### BRANO
Non ne faccio parte perché io all’Aire Ministro non mi sono mai iscritta.
Mi faceva troppo male staccarmi dall’Italia anche da un punto di vista burocratico, mi faceva male mettere nero su bianco che appartengo all’Italia ma l’ho persa.
Quando i miei colleghi expat di scelta mi sottolineavano quanto fosse bello vivere fuori, ribattevo sempre punto su punto.
‘Ma qui in Olanda possiamo avere un lavoro, un mutuo e comprarci una casa in poco tempo’, dicevano.
‘Ma piove sempre, non esiste l’estate, senza sole frutta e verdura non sanno di niente e i tuoi genitori li vedi su Skype’, rispondevo.
Poi un giorno tutto cambia.
Ricevo un’offerta di lavoro dalla mia Italia, quella che ho sempre amato. Mi dicono che posso rientrare, sede dell’ufficio Milano. Non ci voglio credere e allo stesso tempo ci voglio credere. Che esista un’Italia che si riporti a casa i suoi ragazzi, che sia tempo per una rivoluzione di innovazione e cultura, che si investa sui nuovi lavori invece che sulle rendite, sulle pensioni, sui privilegi. Che non sia più il regno dei poltroni che non mollano la poltrona.
Sto per diventare una ExExpat, una rientrata, una che mette le competenze imparate in giro al servizio della nostra economia.
Ma non dimentico, Ministro, non dimentico come si sta ad essere immigrati, l’ultima ruota del carro, pagati meno degli olandesi, con affitti allucinanti solo perché non abbiamo le conoscenze linguistiche e giuridiche per difenderci. Essere i neri di qualcun altro è un’esperienza che ti segna, ti mette al tuo posto e ti insegna a fare silenzio. Soprattutto di fronte alle disgrazie altrui. E qui arrivo a lei Ministro, a noi.

Voci di dati raccolti

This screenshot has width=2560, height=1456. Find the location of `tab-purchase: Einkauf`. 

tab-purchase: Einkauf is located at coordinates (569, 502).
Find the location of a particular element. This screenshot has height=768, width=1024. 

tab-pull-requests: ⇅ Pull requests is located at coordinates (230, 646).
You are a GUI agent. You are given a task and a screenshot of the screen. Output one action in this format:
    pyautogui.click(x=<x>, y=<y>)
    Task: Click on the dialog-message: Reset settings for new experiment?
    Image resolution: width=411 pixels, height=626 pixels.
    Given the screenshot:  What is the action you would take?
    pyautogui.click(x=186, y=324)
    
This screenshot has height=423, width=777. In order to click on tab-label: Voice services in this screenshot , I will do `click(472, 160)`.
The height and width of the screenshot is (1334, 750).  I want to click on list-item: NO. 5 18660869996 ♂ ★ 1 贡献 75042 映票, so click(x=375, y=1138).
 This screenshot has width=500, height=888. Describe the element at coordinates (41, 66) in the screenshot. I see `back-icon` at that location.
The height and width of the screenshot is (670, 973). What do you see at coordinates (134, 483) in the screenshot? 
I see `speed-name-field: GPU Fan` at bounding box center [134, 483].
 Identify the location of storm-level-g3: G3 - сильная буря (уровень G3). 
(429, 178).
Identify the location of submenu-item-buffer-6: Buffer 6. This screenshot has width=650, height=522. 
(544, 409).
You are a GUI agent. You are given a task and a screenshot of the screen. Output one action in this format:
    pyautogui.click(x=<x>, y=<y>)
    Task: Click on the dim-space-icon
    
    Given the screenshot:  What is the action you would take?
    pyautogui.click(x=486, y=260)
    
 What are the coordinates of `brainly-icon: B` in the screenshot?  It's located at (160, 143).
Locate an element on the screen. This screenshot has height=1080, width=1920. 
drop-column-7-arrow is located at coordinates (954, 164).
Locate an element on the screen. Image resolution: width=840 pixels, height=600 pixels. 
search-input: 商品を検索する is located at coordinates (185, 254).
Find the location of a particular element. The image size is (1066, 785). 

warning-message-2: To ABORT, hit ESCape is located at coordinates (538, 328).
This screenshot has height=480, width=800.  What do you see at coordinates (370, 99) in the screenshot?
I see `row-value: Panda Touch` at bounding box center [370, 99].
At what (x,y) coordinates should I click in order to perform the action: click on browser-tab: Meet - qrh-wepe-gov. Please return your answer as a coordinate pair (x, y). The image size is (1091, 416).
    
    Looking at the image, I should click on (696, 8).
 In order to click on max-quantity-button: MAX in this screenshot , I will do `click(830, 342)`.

### COMPITO
Rispondi a queste domande sul brano:
(a) A cosa chi scrive non si è mai iscritto?
(b) Secondo i colleghi expat, cosa si può ottenere in poco tempo in Olanda?
(c) In quale città ha sede l'ufficio del lavoro offerto dall'Italia?

### RISULTATO
(a) All'Aire.
(b) Un lavoro, un mutuo e una casa da comprare.
(c) A Milano.